Paper BI+PB-TuP2
Quantitative Sensing of Pancreatic Enzymes using Gelatin

Tuesday, November 8, 2016, 6:30 pm, Room Hall D

We present an investigation of gelatin film response to an array of pancreas-specific enzymes using a Quartz Crystal Microbalance (QCM) system. In fluids secreted from the pancreas into the upper small intestine, highly concentrated enzymes (α-amylase, trypsin, and lipase) are mixed to complete digestion of partially broken-down materials entering from the stomach. Sensors, such as that illustrated in Fig 1, are utilizing biomaterials such as gelatin, as it can be used to enter the body due to its biocompatibility and tailorability both chemically and structurally. Gelatin is known to be highly sensitive to degradation by trypsin, one of the aforementioned enzymatic pancreas biomarkers, thereby offering potential to indirectly monitor trypsin levels [1]. The composition of pancreatic fluid is a biomarker in testing exocrine function of the pancreas, a process often involving invasive procedures toward quantifying losses in enzyme levels [2]. However, its interactions with other interfering enzymes such as lipase or α-amylase have not been studied. While these enzymes are believed to cleave specific to bonds not found in gelatin, it is critical to be able to determine how these non-specific enzymes impact the signals produced when gelatin interacts with specific enzymes, i.e. trypsin, when they are each in the media.

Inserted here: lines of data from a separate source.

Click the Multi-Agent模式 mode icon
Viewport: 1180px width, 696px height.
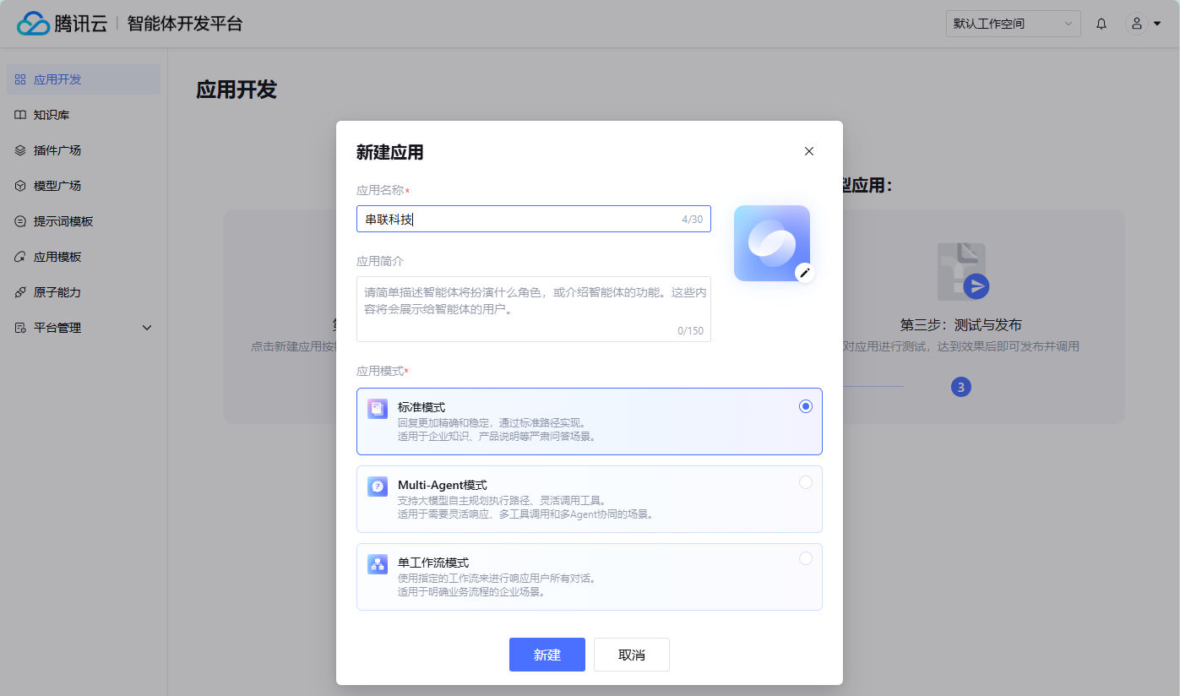point(378,487)
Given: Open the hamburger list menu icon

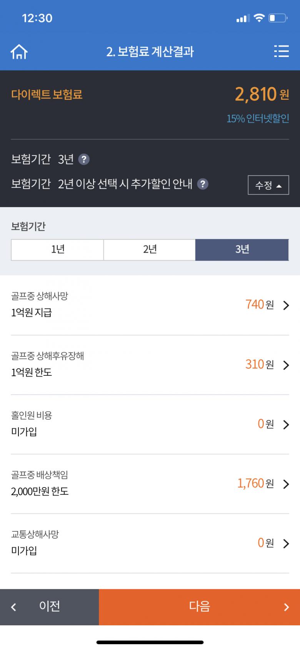Looking at the screenshot, I should (x=281, y=51).
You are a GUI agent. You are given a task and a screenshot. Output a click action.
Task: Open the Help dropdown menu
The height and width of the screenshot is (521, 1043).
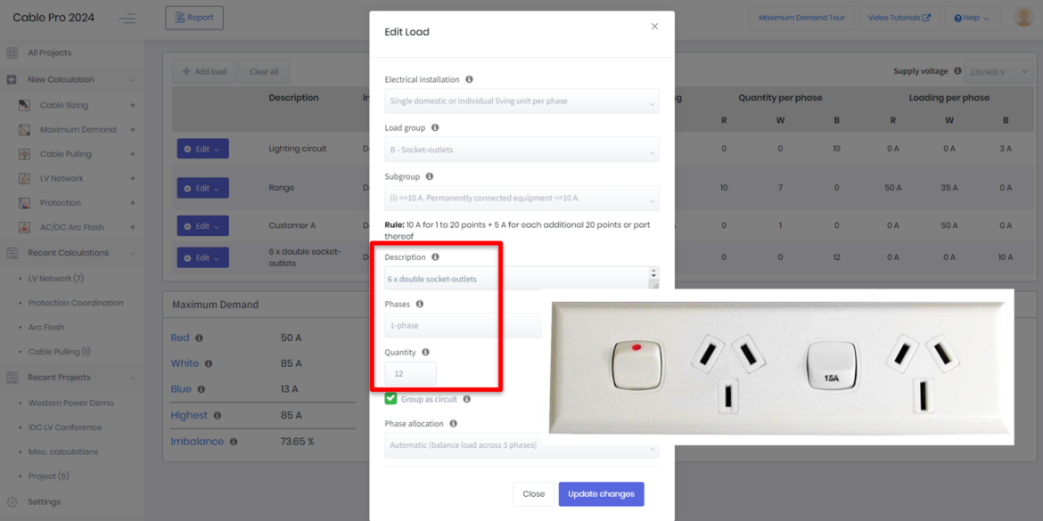[x=971, y=18]
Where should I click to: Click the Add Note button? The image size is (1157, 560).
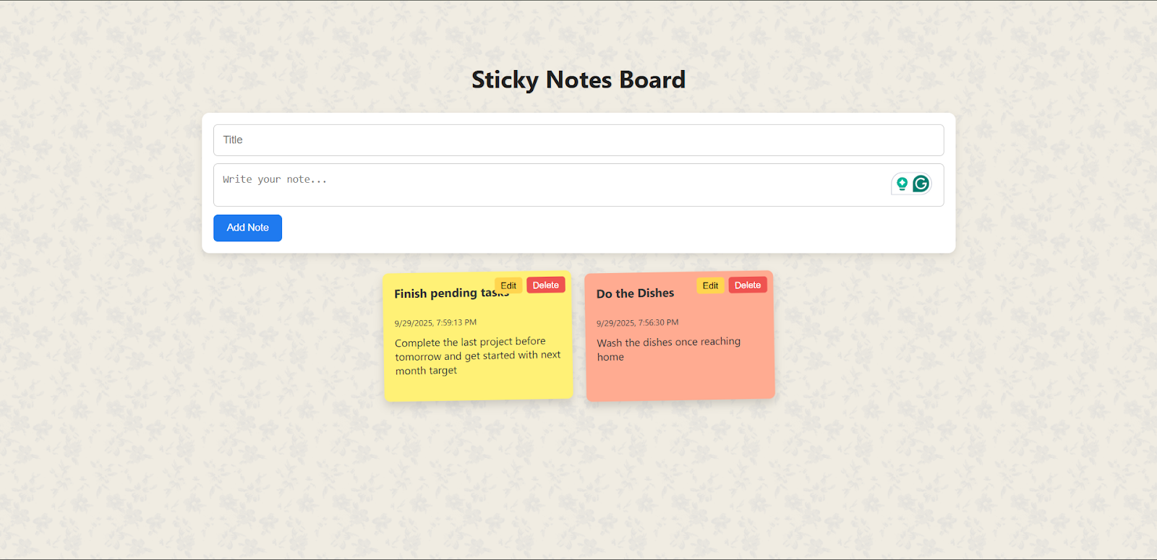(247, 228)
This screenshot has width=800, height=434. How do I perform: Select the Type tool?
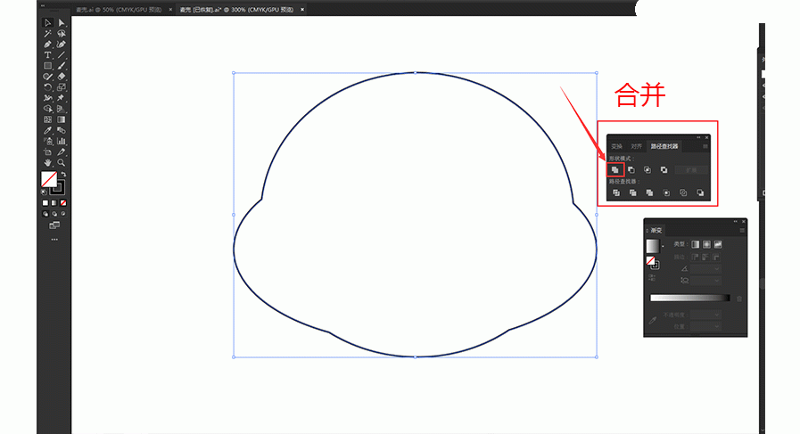click(48, 55)

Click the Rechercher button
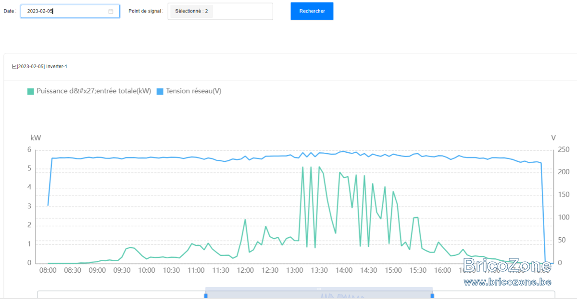coord(312,11)
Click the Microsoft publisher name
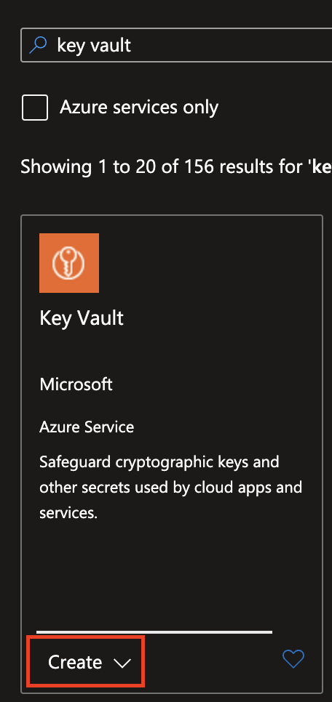 pyautogui.click(x=76, y=384)
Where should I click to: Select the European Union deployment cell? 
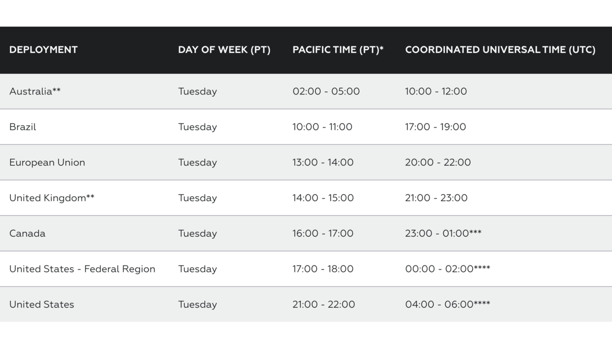coord(47,162)
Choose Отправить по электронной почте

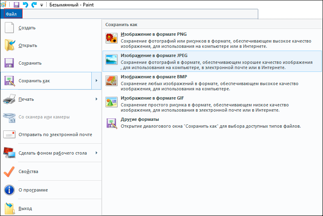pyautogui.click(x=55, y=134)
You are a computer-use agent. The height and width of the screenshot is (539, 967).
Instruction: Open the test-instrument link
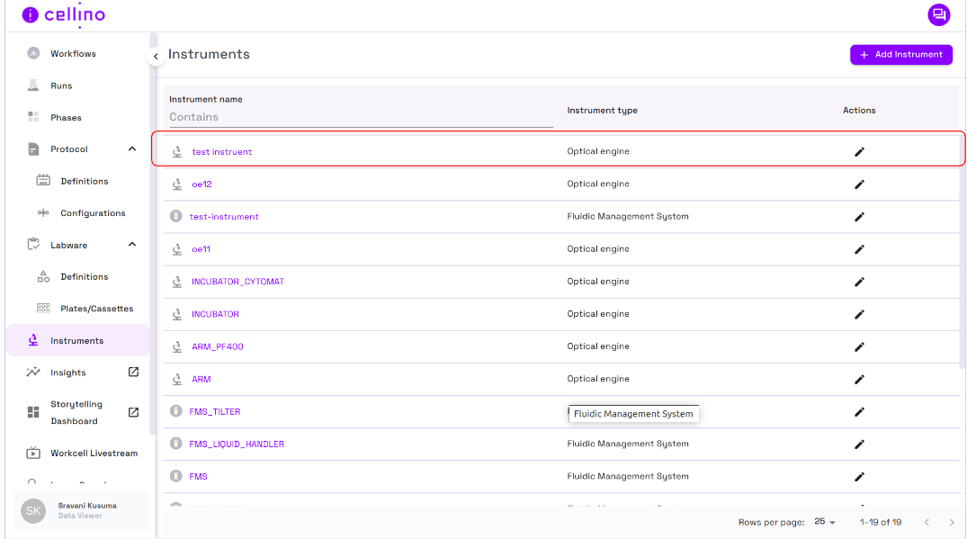224,217
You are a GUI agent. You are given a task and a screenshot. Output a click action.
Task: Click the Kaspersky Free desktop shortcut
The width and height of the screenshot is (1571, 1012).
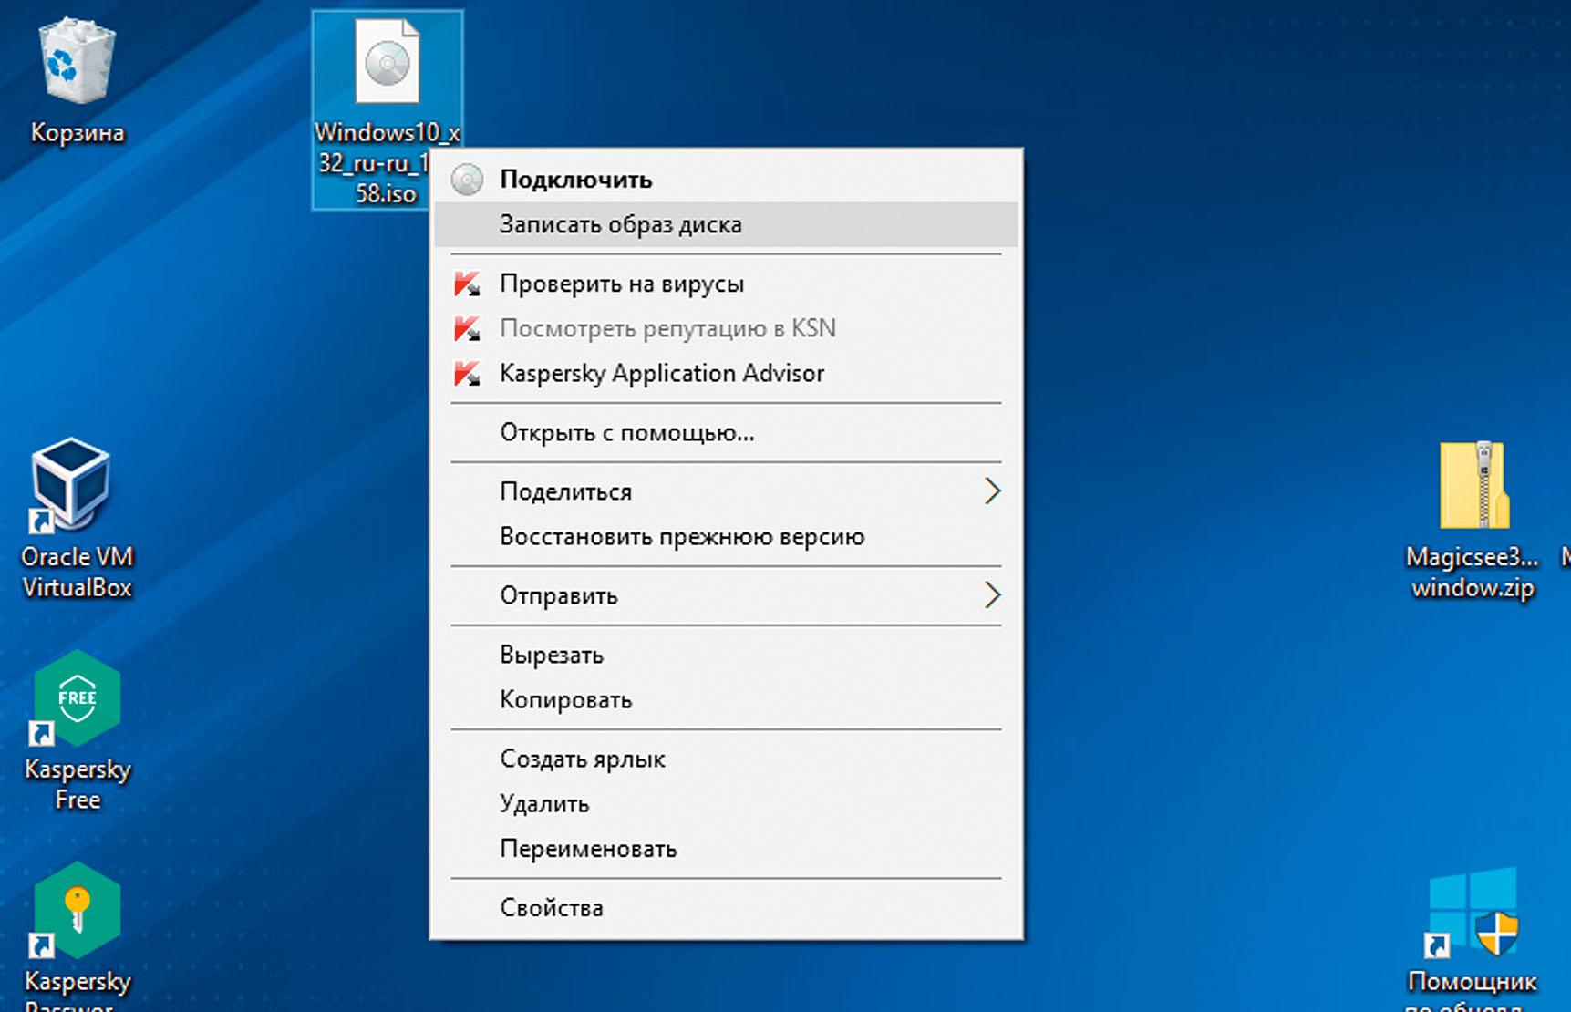[77, 699]
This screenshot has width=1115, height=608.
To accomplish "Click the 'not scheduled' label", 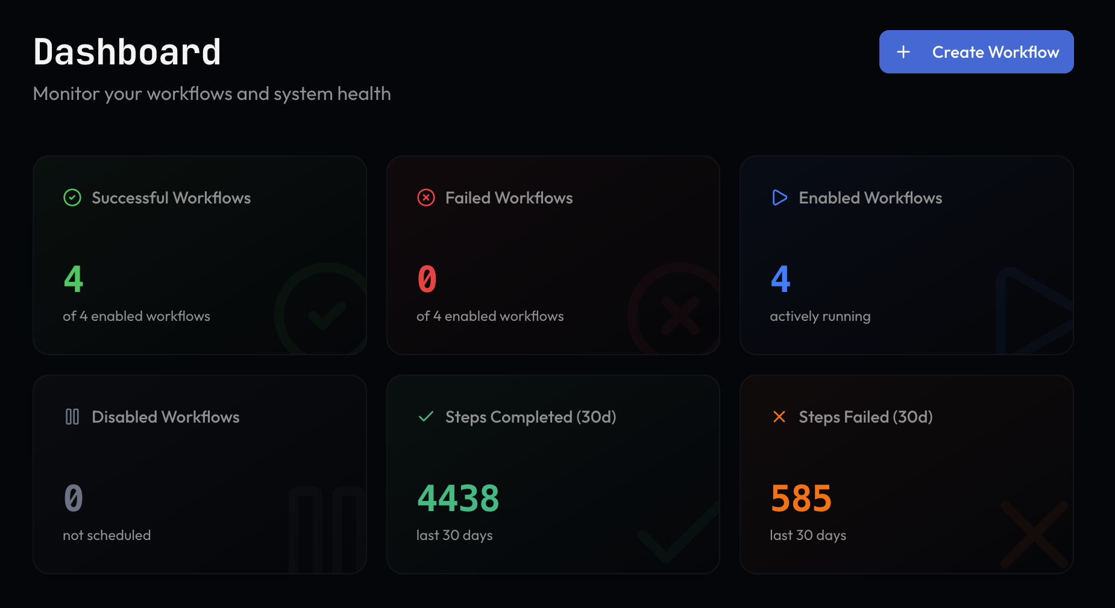I will [107, 535].
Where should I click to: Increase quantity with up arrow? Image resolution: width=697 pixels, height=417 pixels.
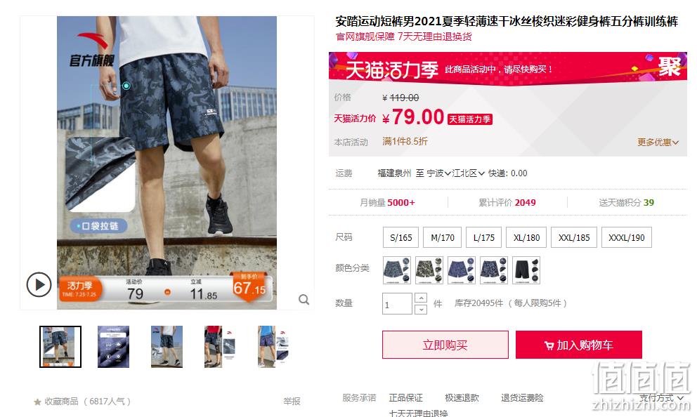click(421, 298)
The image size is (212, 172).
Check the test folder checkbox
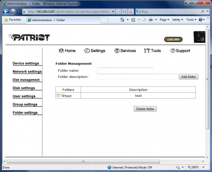tap(58, 96)
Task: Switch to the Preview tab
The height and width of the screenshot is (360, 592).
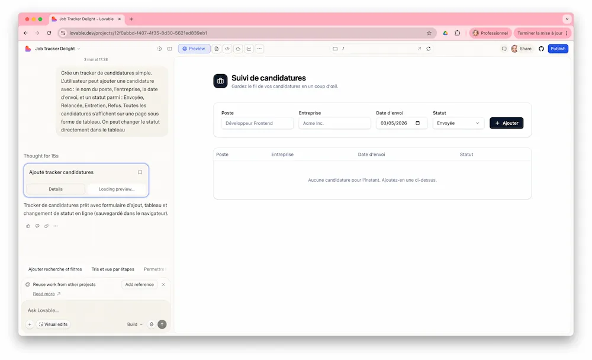Action: point(194,49)
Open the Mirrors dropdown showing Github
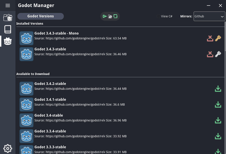 coord(209,16)
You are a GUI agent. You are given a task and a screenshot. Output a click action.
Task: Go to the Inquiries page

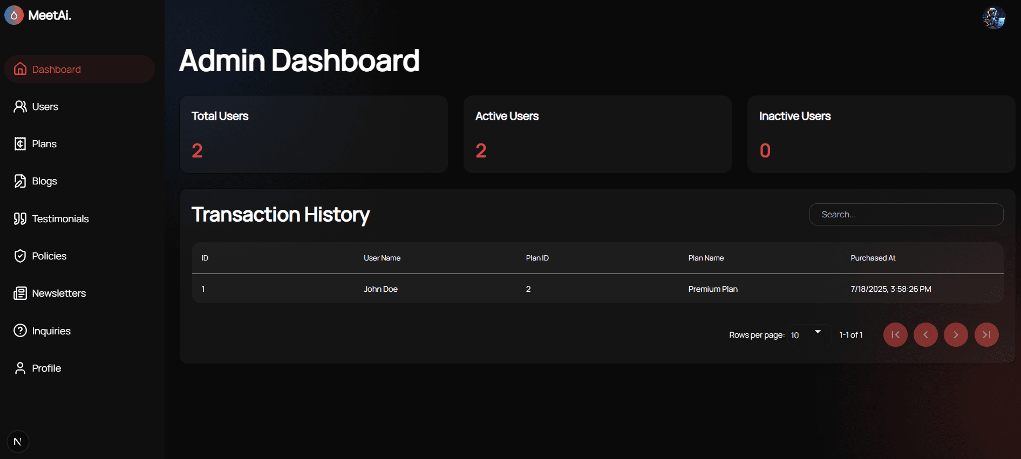51,331
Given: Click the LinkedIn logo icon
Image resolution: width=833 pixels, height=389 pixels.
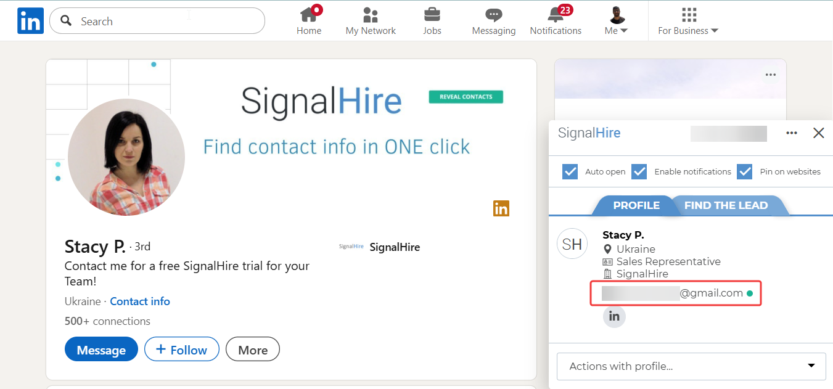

In this work, we utilize a QCM system in sensing the mass change of gelatin films deposited onto standard crystals with gold electrodes. Films are subjected to a constant flow rate of buffer before introducing pancreatic enzymes in the setup illustrated in Fig 2. After system stabilization under buffer flow, material loss is quantified from the surface of the crystal. For trypsin, as expected, we observe degradation in a concentration-dependent manner, shown in Fig. 3. With either lipase or α-amylase, however, we observe no change, as illustrated in the top of Fig 4. After rinsing with buffer, we reintroduce trypsin in combination with each enzyme to determine if the presence of nonspecific enzymes affected the sensitivity of the gelatin to proteolytic activity, shown in the bottom of Fig 4. Digestion rates are found to decrease by ­­­­­83% and 77% with exposure to lipase or α-amylase, respectively, indicating a decrease in gelatin sensitivity to trypsin in the presence of these enzymes. The next phase in this work will be to combine all three enzymes to further model pancreatic juices. This work emphasizes the necessity in characterizing gelatin’s response to other enzymes in understanding its sensitivity and specificity in the digestive environment, leading the avenue for devices designed to monitor gastrointestinal health.